[Assignment]
Copy the data exactly.

═════ Data for analysis

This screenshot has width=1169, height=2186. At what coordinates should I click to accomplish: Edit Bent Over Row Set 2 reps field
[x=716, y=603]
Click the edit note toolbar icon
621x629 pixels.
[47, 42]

══════════

[Reply]
This screenshot has width=1169, height=2186. At what coordinates should I click to accomplish: Edit Bent Over Row Set 2 reps field
[x=716, y=603]
Click the edit note toolbar icon
621x629 pixels.
[47, 42]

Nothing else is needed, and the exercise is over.